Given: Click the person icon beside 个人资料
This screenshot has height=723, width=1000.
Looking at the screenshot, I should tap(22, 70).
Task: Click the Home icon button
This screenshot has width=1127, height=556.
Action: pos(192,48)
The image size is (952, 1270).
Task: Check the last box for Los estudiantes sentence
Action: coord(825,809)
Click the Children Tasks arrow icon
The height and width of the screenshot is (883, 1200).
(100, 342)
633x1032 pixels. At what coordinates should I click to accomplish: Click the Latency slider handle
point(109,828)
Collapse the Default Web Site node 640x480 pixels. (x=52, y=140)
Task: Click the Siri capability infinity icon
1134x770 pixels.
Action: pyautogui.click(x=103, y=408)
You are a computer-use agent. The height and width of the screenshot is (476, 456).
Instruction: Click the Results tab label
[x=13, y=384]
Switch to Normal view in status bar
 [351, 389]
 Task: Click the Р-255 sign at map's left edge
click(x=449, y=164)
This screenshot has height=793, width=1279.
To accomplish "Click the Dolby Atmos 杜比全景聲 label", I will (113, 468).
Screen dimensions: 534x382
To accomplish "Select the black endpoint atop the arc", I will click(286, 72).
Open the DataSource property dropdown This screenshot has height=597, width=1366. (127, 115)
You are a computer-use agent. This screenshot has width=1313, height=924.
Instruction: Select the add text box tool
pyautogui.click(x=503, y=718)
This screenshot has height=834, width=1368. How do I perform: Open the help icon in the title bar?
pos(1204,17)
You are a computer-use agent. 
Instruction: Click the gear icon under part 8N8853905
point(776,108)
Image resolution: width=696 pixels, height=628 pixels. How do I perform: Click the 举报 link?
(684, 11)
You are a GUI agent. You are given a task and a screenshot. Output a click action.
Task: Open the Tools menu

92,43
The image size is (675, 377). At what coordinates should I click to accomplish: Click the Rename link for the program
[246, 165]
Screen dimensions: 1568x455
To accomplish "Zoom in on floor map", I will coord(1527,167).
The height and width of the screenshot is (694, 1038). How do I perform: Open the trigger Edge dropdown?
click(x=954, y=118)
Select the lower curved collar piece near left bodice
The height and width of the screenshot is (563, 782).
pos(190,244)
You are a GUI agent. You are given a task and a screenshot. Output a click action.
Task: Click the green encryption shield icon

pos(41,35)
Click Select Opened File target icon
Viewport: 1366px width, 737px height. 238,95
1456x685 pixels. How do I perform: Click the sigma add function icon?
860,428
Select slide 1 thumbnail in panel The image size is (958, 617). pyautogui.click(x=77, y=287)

-------------------------

● **WORK REQUIRED**:
List the lines of the material in which the word "computer" occurs.

● **FINISHED EXERCISE**:
You are a computer-use agent. The height and width of the screenshot is (476, 456).
You are a computer-use agent. This screenshot has width=1313, height=924.
You are a computer-use agent. 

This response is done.